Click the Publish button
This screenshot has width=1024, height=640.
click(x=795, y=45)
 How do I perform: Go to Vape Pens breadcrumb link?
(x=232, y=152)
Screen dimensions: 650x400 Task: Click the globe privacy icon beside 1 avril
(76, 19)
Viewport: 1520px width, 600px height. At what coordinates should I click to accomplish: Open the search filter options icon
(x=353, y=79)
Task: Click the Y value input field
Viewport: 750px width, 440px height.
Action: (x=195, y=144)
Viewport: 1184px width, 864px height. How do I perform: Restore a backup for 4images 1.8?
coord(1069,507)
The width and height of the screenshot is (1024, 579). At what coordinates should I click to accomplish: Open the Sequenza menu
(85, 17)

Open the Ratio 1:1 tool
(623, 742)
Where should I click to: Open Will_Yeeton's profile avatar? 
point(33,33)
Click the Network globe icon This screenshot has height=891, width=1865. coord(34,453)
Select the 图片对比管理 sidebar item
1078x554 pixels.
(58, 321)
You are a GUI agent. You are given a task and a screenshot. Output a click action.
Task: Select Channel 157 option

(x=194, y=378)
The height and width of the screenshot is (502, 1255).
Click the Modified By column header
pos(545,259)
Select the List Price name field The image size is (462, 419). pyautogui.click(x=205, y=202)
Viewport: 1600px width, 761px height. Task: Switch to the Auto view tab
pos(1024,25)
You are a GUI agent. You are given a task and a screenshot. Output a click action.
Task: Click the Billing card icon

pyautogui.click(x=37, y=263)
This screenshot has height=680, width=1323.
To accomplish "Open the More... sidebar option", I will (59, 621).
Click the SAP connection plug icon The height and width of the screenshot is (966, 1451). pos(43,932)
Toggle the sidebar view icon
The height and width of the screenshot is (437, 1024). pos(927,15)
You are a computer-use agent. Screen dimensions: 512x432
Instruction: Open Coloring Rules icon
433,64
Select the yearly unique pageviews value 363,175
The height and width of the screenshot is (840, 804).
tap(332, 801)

****************************************

Problem to solve — Leaving every word in place, retype all of the listing.

Answer to this problem —
Click the Publish button
This screenshot has width=1024, height=640.
click(x=795, y=45)
 How do I perform: Go to Vape Pens breadcrumb link?
(x=232, y=152)
Screen dimensions: 650x400 Task: Click the globe privacy icon beside 1 avril
(76, 19)
Viewport: 1520px width, 600px height. At what coordinates should I click to accomplish: Open the search filter options icon
(x=353, y=79)
Task: Click the Y value input field
Viewport: 750px width, 440px height.
Action: (x=195, y=144)
Viewport: 1184px width, 864px height. How do I perform: Restore a backup for 4images 1.8?
coord(1069,507)
The width and height of the screenshot is (1024, 579). At what coordinates should I click to accomplish: Open the Sequenza menu
(85, 17)

Open the Ratio 1:1 tool
(623, 742)
Where should I click to: Open Will_Yeeton's profile avatar? 
point(33,33)
Click the Network globe icon This screenshot has height=891, width=1865. coord(34,453)
Select the 图片对比管理 sidebar item
1078x554 pixels.
(58, 321)
You are a GUI agent. You are given a task and a screenshot. Output a click action.
Task: Select Channel 157 option

(x=194, y=378)
The height and width of the screenshot is (502, 1255).
Click the Modified By column header
pos(545,259)
Select the List Price name field The image size is (462, 419). pyautogui.click(x=205, y=202)
Viewport: 1600px width, 761px height. Task: Switch to the Auto view tab
pos(1024,25)
You are a GUI agent. You are given a task and a screenshot. Output a click action.
Task: Click the Billing card icon

pyautogui.click(x=37, y=263)
This screenshot has height=680, width=1323.
To accomplish "Open the More... sidebar option", I will (59, 621).
Click the SAP connection plug icon The height and width of the screenshot is (966, 1451). pos(43,932)
Toggle the sidebar view icon
The height and width of the screenshot is (437, 1024). pos(927,15)
You are a computer-use agent. Screen dimensions: 512x432
Instruction: Open Coloring Rules icon
433,64
Select the yearly unique pageviews value 363,175
The height and width of the screenshot is (840, 804).
tap(332, 801)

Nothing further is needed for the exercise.